■ Exercise
Check each line of the listing below for "click" and state how many lines contain it, with no other words.

■ Exercise inputs

* * * * *

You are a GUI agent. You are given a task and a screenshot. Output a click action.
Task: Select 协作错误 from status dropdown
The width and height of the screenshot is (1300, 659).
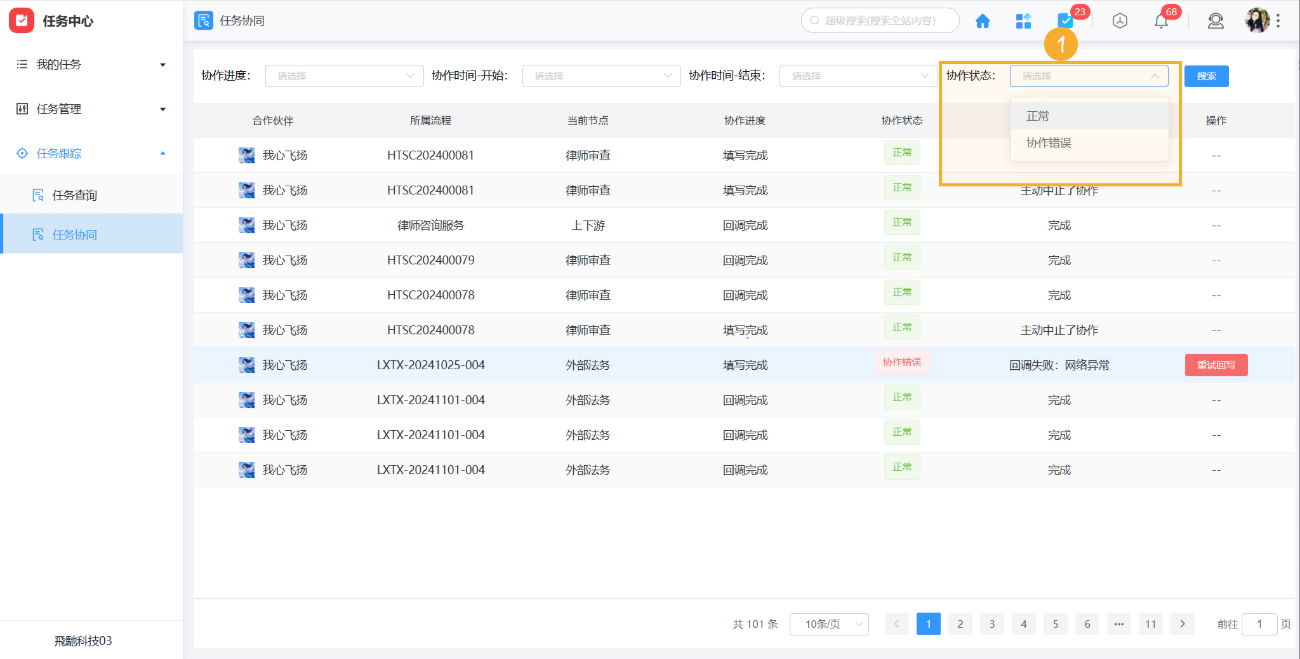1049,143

* * * * *

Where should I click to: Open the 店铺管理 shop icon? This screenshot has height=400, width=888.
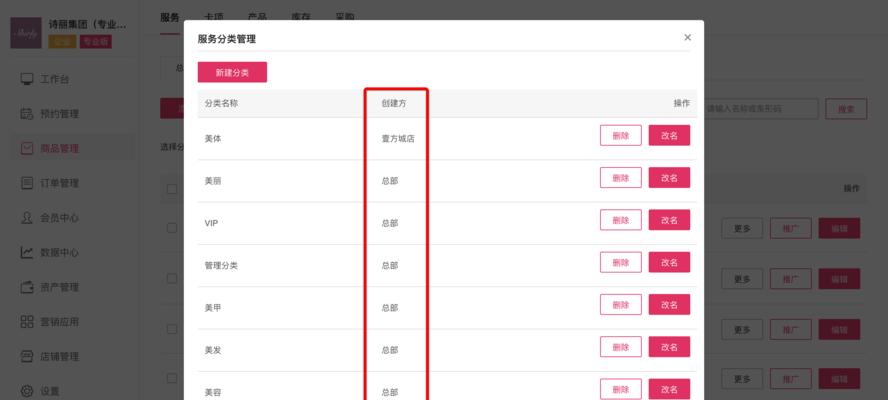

* * * * *

■ Answer to this problem
2